[time-nuts] Positional accuracy of the M12+T

Magnus Danielson cfmd at bredband.net
Thu Jan 4 16:56:13 EST 2007


From: "Randy Warner" <Randy at synergy-gps.com>
Subject: Re: [time-nuts] Positional accuracy of the M12+T
Date: Thu, 4 Jan 2007 09:59:48 -0800
Message-ID: <D6D8D27B5219D649A005529978F791371CCE62 at SBSERVER.Synergy-GPS.sbs>

Randy,

> Good points. I think that a lot of people are unaware of the diurnal
> shifts that occur due to atmospherics. These can be many 10's of
> nanoseconds compared to UTC. This is true for every receiver I have ever
> worked with. The ionospheric correction algorithms are good, but they
> are not perfect.

This confirms my suspicion that nobody is doing the single frequency
ionospheric measurement that I have been trying to hint about. The research was
done by Robin Giffard at Agilent, published at the 31st PTTI meeting in 1999
(page 405-418): http://tycho.usno.navy.mil/ptti/ptti99/PTTI_1999_405.PDF
The work then was evolved into the patent US 6.407.700.
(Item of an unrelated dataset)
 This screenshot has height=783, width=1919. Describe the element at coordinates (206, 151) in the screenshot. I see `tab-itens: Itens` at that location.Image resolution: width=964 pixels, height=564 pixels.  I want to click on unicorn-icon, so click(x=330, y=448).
Do read. While the PTTI paper is a research paper not giving very straight-
forward methods for inclusion into a practical receiver (but certainly all the
hints for "somebody so skilled in the art") the patent is more practically
oriented. The PTTI paper is also interesting since he used a Motorola Oncore VP
which was modified so that it's 19.09575 MHz TCXO was PLL locked to the 1 MHz
output of a HP 5061B in a 3590/188 relation in order to improve the phase
stability of the oscillator and in particular the ADEV(1s). This to be able to
ensure the measurement of phase slips. In there he extracted the raw code and
carrier phase measures every second and logged it for later analysis.
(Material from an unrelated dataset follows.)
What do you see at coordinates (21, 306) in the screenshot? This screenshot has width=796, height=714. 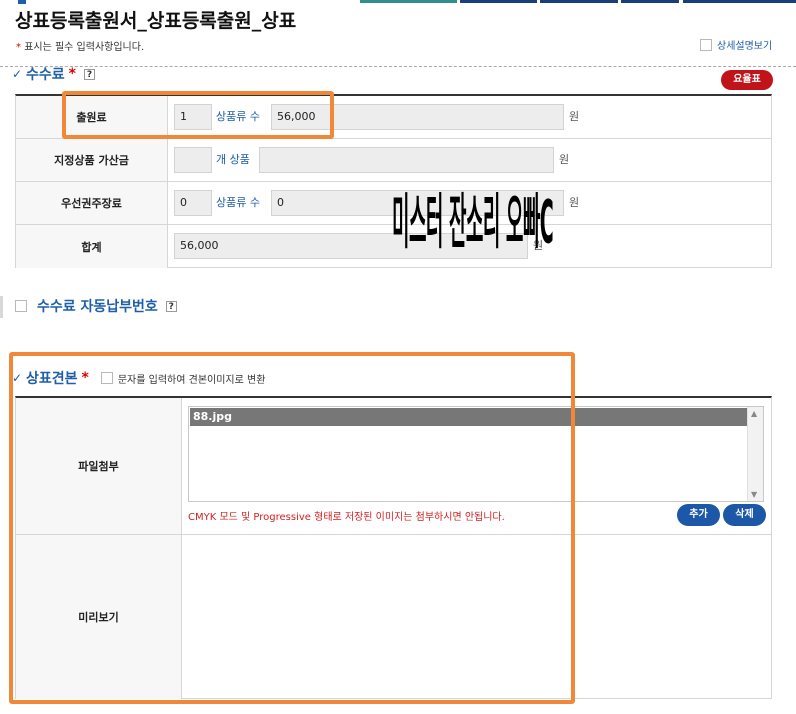 I see `auto-payment-checkbox` at bounding box center [21, 306].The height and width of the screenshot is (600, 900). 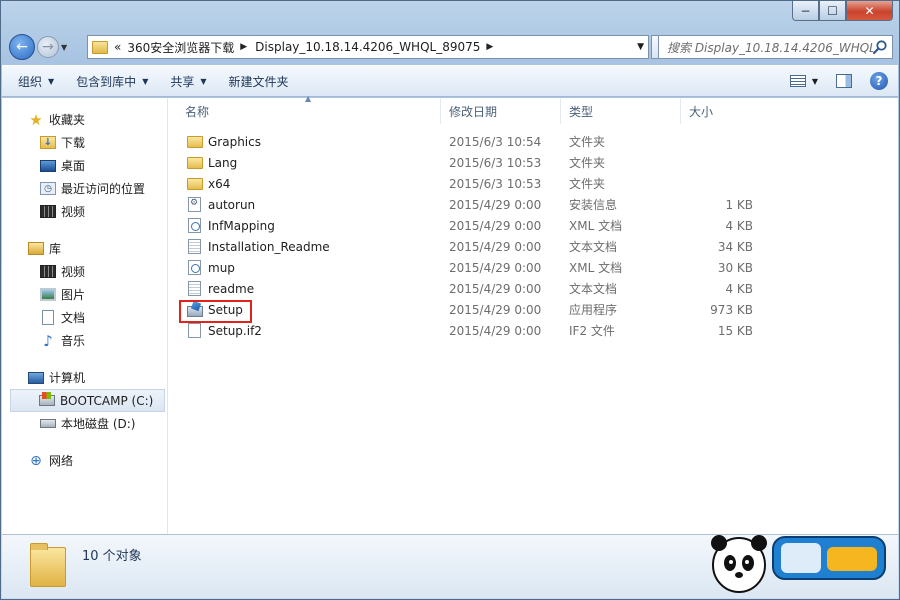 What do you see at coordinates (739, 288) in the screenshot?
I see `file-size: 4 KB` at bounding box center [739, 288].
> Can't wait for a civilian L2..................... 

There is three operational sats up there now. You only need to invest in a dual
freq receiver. In future we might actually see L2/L5 receivers with no L1 since
that might actually be more economic. L2 and L5 is only 51.15 MHz apart and
their full footprint is covered in 61.38 MHz, which means a single common
frequency antenna and RF path. Using a single A/D at sufficient rate will allow
for the sampling to be say 66 MHz or so. In the meanwhile some of the costs for
a L1 C/A and L2C reciever is really common to that of a full L1/L2 receiver
even if the chipping rate (and thus necessary bandwidth) is lower. However,
with tighter E/L detector distance and wider bandwidth in the receiver, the
multipath suppression for a normal C/A receiver is greatly improved, for a
certain range of multipath even slightly better than the P(y) code. Also, if
you care that much to go L2C you also need a choke ring, and you then need a
dual frequency choke ring. The benefit of L2C/L5 is that you could have a
single frequency choke ring, with about 5% bandwidth rather than about 1%
bandwidth. Should be an interesting but rewarding challenge. The ICD is already
prepared for such a solution if you look carefully. You could also envision a
three-frequency system of L1/L2C/L5 (which would effectively be a 2 frequency
RF solution) for the high-end market. On top of that, you would still be able
to do the P(Y) tricks with Z-tracking or whatever algorithm you choose. You
could also do similar tricks to the M-code if you dare, but the benefits would
be less than the P(Y) locking with all the spreaded civial signals around.